* **What you should do**
Reproduce the stretch of entries from the line containing "Click the Quantized Score value 3616" through the end of the entries, keeping both ends and omitting the pictures.

* **Records supplied**
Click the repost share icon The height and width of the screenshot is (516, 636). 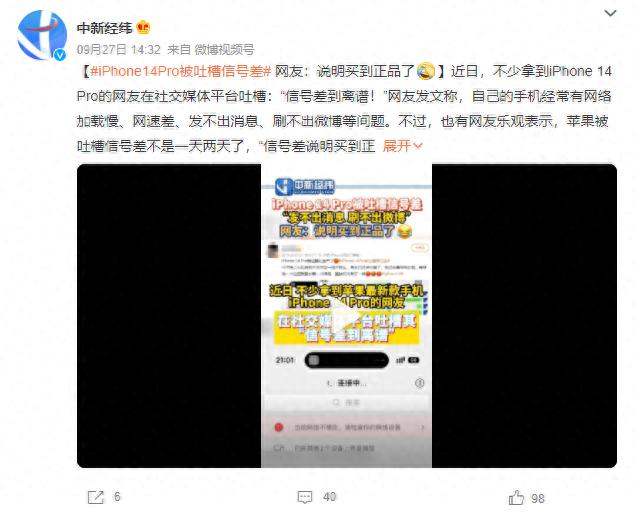(x=96, y=497)
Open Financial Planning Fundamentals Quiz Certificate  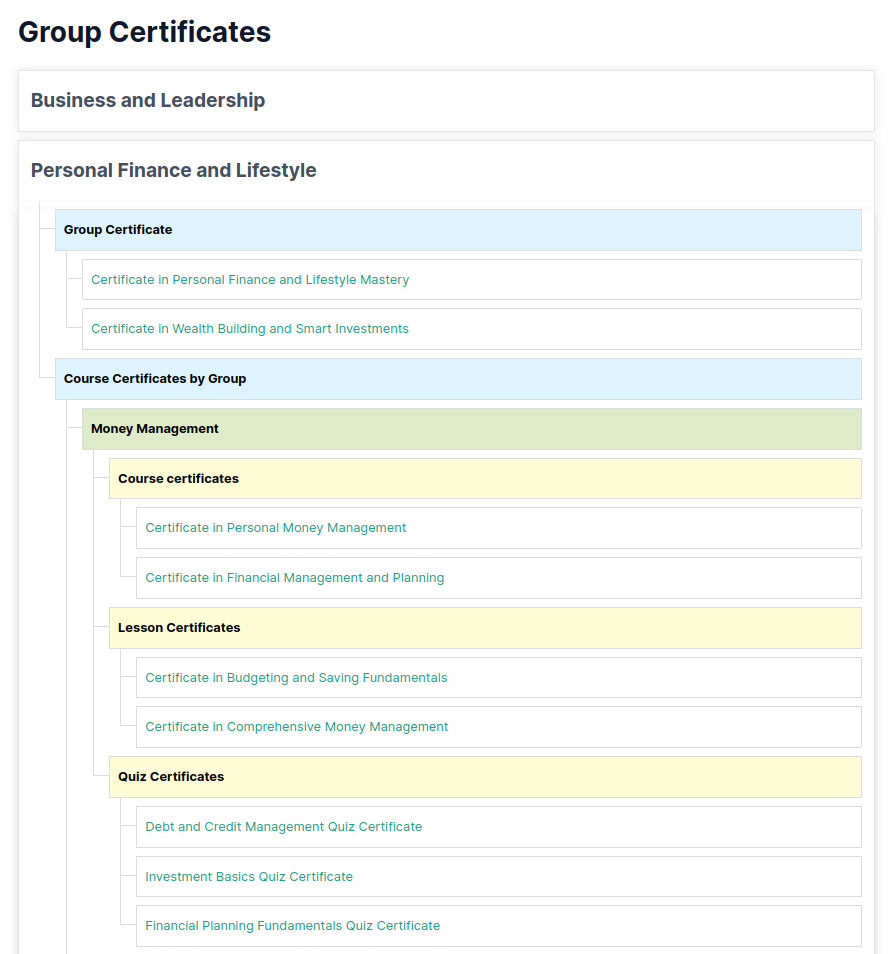pos(293,926)
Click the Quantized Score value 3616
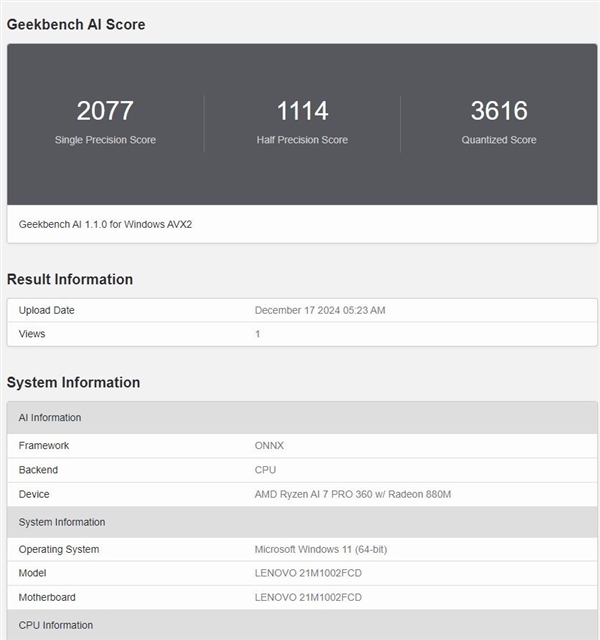This screenshot has height=640, width=600. click(x=499, y=110)
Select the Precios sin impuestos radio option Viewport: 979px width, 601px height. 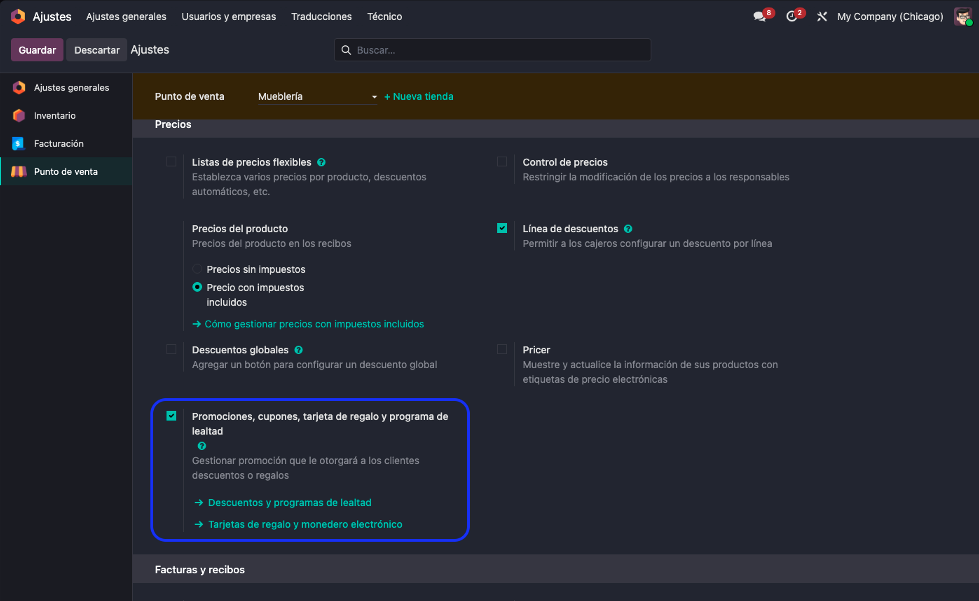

* **Result below**
Click the Quantized Score value 3616
This screenshot has height=640, width=600. click(x=499, y=110)
Select the Precios sin impuestos radio option Viewport: 979px width, 601px height. 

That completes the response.